Thousands of available jobs are awaiting individuals with the proper qualifications, and U.S.-based occupations in the STEM fields are growing at 17% while other fields average 9.8%. There is still a large gender gap in STEM education: women have held only 25% of STEM jobs over the last decade. The number of STEM-related bachelor’s degrees earned by women decreased between 2004–2014, with the biggest drop in computer science (from 24% to 18%). Although the total number of science and engineering degrees continues to grow, the gender distribution remains unchanged.
In an increasingly computerized job landscape, uniquely human skills like creative and social skills will continue to grow in value, which is why I advocate for visual and liberal arts in the push for STEM education (to become STEAM). Turning STEM into STEAM encourages those who might otherwise shy away from STEM careers to bring indispensable creativity, empathy, and expression to these fields.

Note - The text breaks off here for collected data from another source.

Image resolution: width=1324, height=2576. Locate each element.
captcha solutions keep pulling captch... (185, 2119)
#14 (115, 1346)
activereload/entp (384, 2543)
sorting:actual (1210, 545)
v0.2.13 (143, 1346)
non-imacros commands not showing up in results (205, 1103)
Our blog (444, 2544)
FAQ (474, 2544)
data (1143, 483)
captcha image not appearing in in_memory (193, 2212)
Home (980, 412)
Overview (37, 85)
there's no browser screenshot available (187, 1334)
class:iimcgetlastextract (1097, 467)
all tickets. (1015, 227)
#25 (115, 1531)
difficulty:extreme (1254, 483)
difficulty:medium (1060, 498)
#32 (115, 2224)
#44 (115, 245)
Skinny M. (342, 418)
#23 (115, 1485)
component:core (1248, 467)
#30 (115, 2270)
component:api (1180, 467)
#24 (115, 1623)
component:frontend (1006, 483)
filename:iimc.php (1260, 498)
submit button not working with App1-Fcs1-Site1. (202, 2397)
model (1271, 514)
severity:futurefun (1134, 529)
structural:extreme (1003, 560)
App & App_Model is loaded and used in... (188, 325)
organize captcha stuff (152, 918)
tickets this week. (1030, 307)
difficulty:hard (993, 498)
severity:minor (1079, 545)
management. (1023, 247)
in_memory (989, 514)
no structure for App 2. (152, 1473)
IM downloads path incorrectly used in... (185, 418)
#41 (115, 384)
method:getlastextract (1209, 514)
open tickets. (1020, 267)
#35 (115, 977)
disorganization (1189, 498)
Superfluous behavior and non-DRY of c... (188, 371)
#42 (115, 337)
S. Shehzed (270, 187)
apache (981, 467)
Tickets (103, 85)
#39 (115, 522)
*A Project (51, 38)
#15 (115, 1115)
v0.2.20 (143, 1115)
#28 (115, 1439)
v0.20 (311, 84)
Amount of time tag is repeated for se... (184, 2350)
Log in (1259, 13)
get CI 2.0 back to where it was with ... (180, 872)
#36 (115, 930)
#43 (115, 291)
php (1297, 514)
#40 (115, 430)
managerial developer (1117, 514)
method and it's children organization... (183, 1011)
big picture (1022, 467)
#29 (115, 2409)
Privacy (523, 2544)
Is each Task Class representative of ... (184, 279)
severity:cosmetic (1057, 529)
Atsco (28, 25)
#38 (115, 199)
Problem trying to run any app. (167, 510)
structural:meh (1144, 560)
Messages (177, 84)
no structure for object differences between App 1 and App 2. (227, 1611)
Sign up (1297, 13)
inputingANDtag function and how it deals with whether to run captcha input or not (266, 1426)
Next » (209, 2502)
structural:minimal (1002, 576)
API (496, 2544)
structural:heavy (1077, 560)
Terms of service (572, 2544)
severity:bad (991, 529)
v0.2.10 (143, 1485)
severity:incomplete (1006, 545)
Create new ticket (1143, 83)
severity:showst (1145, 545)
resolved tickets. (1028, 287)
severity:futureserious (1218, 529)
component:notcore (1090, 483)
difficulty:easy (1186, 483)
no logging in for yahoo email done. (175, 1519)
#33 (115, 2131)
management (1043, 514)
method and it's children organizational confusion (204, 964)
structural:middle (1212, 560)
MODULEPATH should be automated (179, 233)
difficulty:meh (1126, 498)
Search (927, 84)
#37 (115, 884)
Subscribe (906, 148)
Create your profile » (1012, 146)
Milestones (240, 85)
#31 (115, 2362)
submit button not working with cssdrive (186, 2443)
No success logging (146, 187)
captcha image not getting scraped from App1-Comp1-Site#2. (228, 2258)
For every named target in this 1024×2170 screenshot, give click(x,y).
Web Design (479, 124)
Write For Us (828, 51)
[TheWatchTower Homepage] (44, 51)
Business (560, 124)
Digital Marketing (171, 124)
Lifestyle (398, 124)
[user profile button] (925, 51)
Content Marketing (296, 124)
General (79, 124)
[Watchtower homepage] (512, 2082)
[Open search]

STEAM education must begin with supporting teachers. Teachers bear the burden of planning lessons and motivating students, and need access to better resources. Organizations like the National Math and Science Initiative deserve our support in scaling their efforts. The NMSI’s College Readiness Program incentivizes and enables teachers to raise student’s AP exam scores, resulting in higher college acceptance and retention rates as well as higher earnings after college, especially for minorities.
I’m strongly in favor STEAM programs that teach students through practical real-world applications for their success and future employment.
Skepticism is always healthy for debate, but blatant disrespect for science and disregard for facts puts our future in jeopardy. Until we change our representation in Congress, it’s unlikely that evidence-based policies will get the attention or support they so critically need.